## PROBLEM DETAILS
For each entry, restate it word for word while omitting any image it holds.

[Stored items]
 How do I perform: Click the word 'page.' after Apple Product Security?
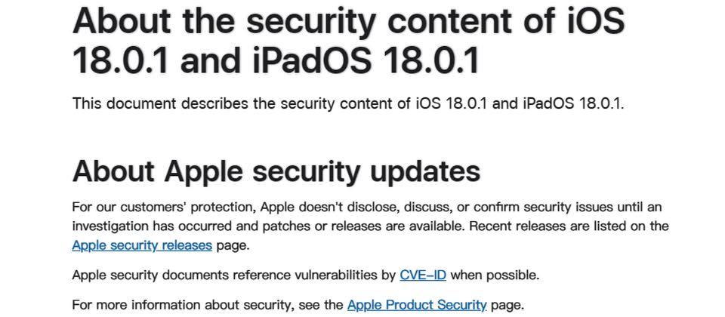click(508, 306)
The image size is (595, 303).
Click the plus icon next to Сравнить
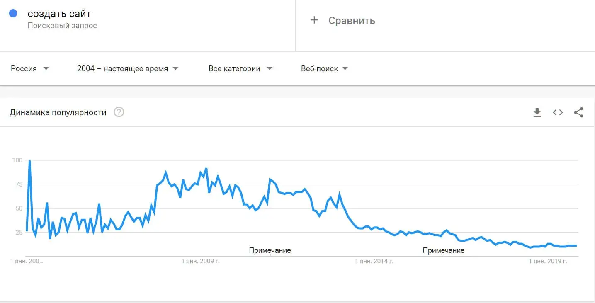[x=314, y=19]
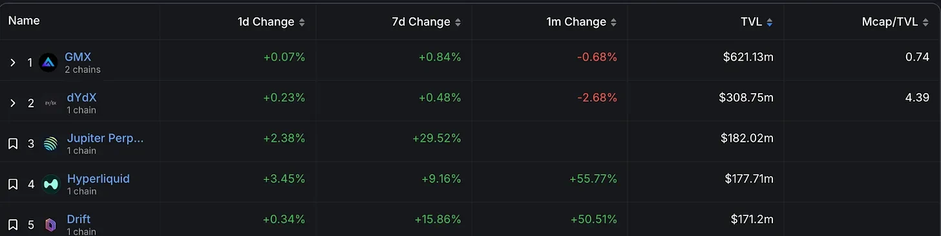Click the GMX TVL value $621.13m
This screenshot has width=941, height=236.
pyautogui.click(x=748, y=58)
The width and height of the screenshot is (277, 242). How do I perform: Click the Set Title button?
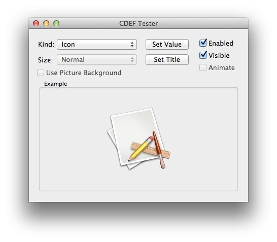(167, 60)
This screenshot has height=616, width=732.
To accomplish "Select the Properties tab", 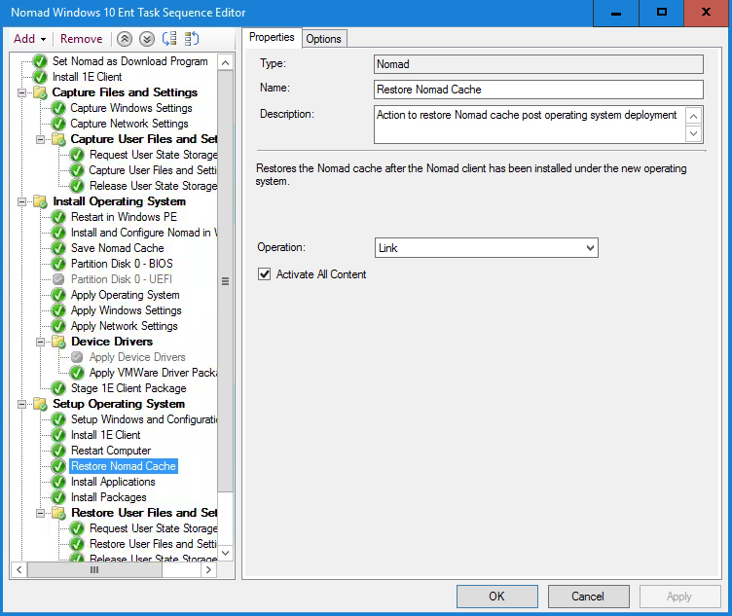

## REPLY TO THE EXERCISE
 How do I perform: Click the word 'page.' after Apple Product Security?
click(508, 306)
The image size is (595, 303).
Click the plus icon next to Сравнить
[x=314, y=19]
Click the GMX TVL value $621.13m
This screenshot has width=941, height=236.
pyautogui.click(x=748, y=58)
The width and height of the screenshot is (277, 242). How do I perform: Click the Set Title button?
(167, 60)
This screenshot has height=616, width=732.
To accomplish "Select the Properties tab", 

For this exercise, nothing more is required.